Nach der Machtübertragung an die Nazis flieht Hans Goslar mit seiner Familie nach Amsterdam. Goslar hatte am 3. April 1926 die Lehrerin Ruth Judith Klee geheiratet. Am 12. November 1928 wurde die Tochter Hannah Elisabeth geboren. Im Dezember 1933 registriert sich Hans Goslar in Amsterdam als „Wirtschafts- und Finanzberater“. Bald darauf eröffnet er mit dem ebenfalls aus Berlin geflüchteten Rechtsanwalt Franz Ledermann ein Beratungsbüro „zur Rettung von Juden aus Deutschland“. 1938 wird Hans Goslar vom Deutschen Reich ausgebürgert und gilt damit als Staatenloser. Am 10. Mai 1940 besetzen die Nazi-Armeen die Niederlande. Dennoch fühlt sich die Familie Goslar relativ sicher, denn mit Hilfe Schweizer Verwandter ist sie in den Besitz von „Paraguay-Pässen“ gelangt.
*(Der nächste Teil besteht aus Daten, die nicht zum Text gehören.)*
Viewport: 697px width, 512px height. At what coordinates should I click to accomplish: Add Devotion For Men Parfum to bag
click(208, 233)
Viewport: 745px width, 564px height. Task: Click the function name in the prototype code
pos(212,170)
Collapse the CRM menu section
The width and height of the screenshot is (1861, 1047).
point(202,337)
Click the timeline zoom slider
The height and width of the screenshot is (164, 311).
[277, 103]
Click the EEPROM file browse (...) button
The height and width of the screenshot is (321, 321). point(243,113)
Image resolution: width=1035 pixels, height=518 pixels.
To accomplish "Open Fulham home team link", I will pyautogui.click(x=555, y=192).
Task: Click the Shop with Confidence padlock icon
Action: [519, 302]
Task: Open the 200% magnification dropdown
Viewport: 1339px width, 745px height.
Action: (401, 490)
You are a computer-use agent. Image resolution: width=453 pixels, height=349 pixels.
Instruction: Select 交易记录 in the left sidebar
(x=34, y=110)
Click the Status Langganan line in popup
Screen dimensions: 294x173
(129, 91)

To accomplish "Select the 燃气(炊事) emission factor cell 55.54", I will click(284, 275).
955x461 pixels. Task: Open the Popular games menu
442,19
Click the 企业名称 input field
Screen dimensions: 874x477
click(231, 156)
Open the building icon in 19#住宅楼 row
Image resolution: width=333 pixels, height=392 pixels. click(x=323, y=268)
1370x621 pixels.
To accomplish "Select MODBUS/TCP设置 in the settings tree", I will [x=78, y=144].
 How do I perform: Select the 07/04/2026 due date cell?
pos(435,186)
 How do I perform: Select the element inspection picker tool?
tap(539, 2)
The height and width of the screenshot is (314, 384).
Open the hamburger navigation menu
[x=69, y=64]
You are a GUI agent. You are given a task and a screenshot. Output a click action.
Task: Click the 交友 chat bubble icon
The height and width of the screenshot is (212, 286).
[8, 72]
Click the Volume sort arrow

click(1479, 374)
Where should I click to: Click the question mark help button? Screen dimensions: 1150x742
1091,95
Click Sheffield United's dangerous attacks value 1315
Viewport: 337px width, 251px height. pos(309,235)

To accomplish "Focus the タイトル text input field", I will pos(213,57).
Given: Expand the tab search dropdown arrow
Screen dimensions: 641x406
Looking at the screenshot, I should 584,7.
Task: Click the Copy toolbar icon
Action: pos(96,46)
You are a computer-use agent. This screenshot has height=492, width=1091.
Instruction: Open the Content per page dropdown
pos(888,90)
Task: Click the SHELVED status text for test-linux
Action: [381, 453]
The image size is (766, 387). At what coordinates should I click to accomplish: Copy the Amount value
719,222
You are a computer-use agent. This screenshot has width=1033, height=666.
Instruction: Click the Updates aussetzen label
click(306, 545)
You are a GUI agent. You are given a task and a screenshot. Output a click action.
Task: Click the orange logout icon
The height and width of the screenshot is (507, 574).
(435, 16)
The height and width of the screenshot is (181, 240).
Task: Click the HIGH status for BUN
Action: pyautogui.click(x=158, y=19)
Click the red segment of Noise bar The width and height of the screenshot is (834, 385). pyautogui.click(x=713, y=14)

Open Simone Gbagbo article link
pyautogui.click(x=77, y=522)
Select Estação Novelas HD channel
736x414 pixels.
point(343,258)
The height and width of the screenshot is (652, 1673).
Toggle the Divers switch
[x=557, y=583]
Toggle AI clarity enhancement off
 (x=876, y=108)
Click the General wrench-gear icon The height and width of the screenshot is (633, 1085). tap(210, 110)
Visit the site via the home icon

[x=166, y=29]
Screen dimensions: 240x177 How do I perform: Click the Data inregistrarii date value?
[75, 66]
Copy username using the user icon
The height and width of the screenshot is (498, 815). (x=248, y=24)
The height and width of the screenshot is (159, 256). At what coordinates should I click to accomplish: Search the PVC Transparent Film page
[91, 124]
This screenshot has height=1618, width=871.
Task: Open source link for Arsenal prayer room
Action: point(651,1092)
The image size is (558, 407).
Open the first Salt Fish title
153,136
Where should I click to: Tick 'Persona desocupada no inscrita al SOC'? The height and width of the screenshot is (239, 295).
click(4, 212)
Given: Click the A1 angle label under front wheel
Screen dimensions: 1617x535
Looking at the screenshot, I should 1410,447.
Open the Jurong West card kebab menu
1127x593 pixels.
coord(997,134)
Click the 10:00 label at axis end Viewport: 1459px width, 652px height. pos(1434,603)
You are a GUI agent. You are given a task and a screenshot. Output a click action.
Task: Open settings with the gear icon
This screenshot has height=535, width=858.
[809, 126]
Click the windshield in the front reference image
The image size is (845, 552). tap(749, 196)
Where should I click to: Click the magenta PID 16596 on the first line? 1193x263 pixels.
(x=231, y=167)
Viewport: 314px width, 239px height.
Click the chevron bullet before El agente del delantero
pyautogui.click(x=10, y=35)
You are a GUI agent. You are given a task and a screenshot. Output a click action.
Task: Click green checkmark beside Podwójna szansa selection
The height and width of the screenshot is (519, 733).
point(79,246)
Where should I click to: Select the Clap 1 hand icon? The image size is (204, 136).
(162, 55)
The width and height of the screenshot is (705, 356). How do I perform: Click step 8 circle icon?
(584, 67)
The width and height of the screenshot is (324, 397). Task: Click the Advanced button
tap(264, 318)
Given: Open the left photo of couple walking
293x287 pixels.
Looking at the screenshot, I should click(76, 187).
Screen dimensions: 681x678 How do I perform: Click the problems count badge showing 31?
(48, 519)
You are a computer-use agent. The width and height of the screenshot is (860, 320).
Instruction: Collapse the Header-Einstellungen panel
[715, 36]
Am 25. Oktober 1940 kommt in Amsterdam die Tochter Rachel Gabriele zur Welt. Zwei Jahre später trifft Hans Goslar ein schwerer persönlicher Schlag. Seine Frau stirbt bei der Geburt des dritten Kindes, das ebenfalls nicht am Leben bleibt. Am 20. Juni 1943 endet für Hans Goslar und die beiden Töchter die vermeintliche Sicherheit. Während einer Großrazzia der Nazis werden sie gemeinsam mit den Großeltern Therese und Alfred Klee verhaftet und in das KZ-Sammellager Westerbork verschleppt. Dort stirbt Alfred Klee im November 1943 nach einem Herzanfall. Am 15. Februar 1944 werden Hans Goslar, die Töchter Hannah Elisabeth und Rachel Gabriele sowie Großmutter Therese Klee in das Konzentrationslager Bergen-Belsen deportiert. Dort trifft Hannah auf ihre alte Freundin aus Amsterdamer Zeiten, Anne Frank, die aus Auschwitz auf ihren letzten Weg gebracht worden ist. Anfang 1945 stirbt zunächst Therese Klee, dann stirbt am 25. Februar Hans Goslar.

Hannah Elisabeth und Rachel Gabriele Goslar werden als so genannte „Austauschjuden“ vor dem Anrücken der britischen Armeen am 10. April 1945 mit dem letzten Viehwagenzug in Richtung Theresienstadt deportiert. Die Irrfahrt dieses „Zuges der Verlorenen“ endet am 23. April in der Nähe der brandenburgischen Gemeinde Tröbitz. Beide Kinder von Hans Goslar überleben und können wenig später mit Hilfe von Anne Franks Vater Otto, der Auschwitz überleben konnte, zunächst bei Verwandten in der Schweiz unterkommen und finden dann nacheinander am Ende einer deutschen Leidensgeschichte Zuflucht in Israel.